EXERCISE REQUIREMENTS
Leaving out the pictures, restate each record below word for word.

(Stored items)
........
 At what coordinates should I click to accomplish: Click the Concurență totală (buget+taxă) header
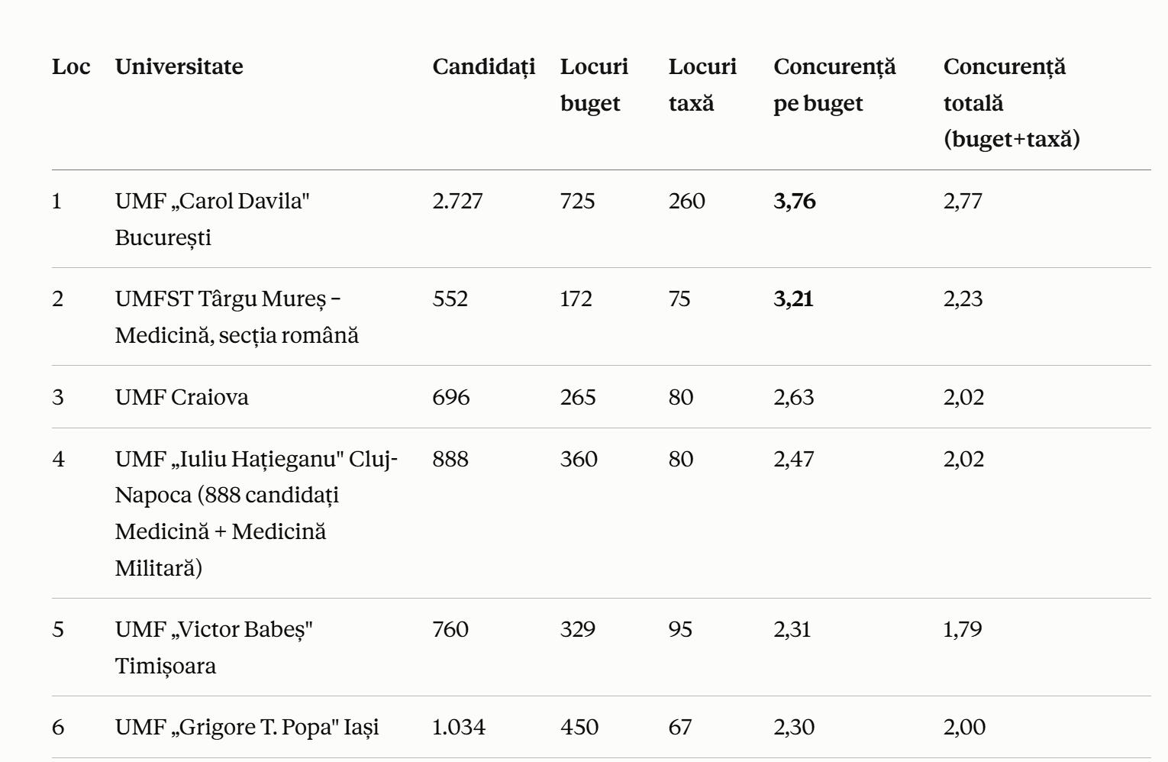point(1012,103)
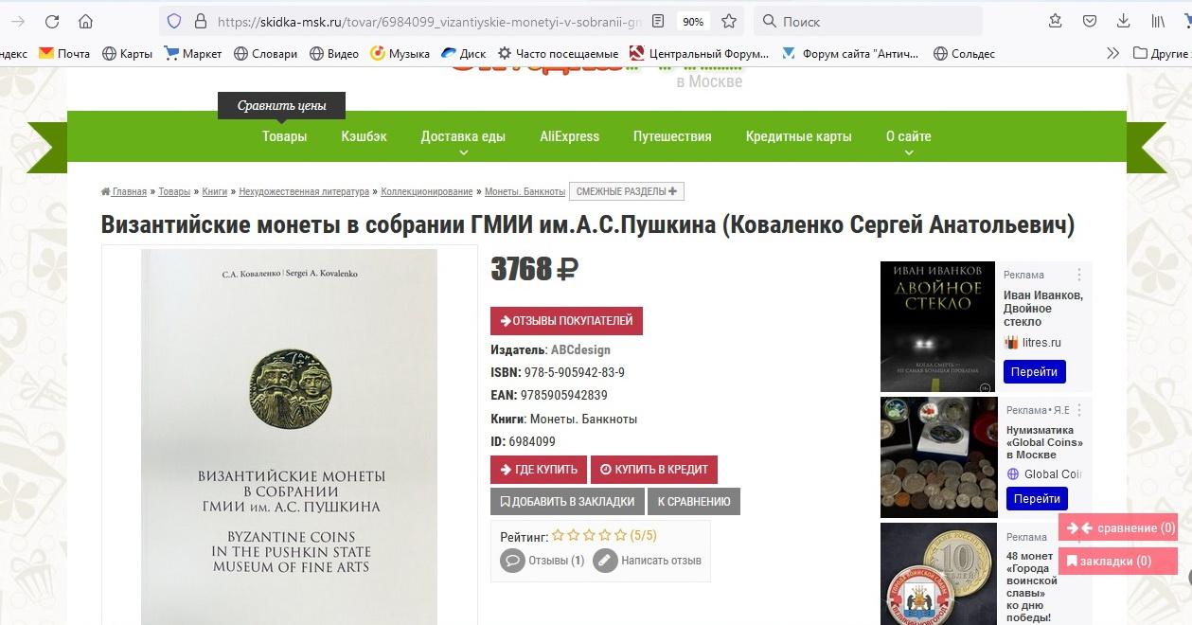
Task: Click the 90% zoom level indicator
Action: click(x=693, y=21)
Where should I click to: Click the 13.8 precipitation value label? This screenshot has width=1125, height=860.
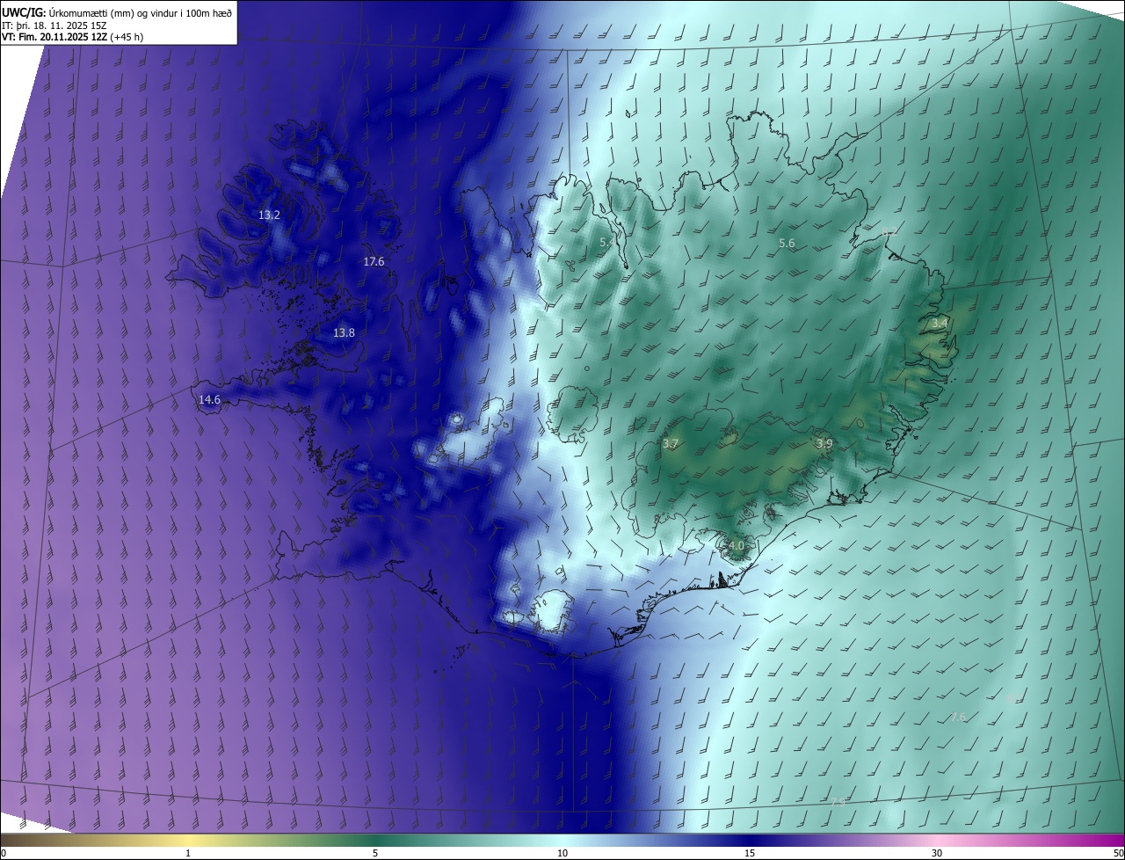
........
THE COMPLETED TASK
 At what coordinates should I click to accomplish: Click the Concurență totală (buget+taxă) header
point(1012,103)
Task: Click the 90% zoom level indicator
Action: click(x=693, y=21)
Where should I click to: Click the 13.8 precipitation value label? This screenshot has width=1125, height=860.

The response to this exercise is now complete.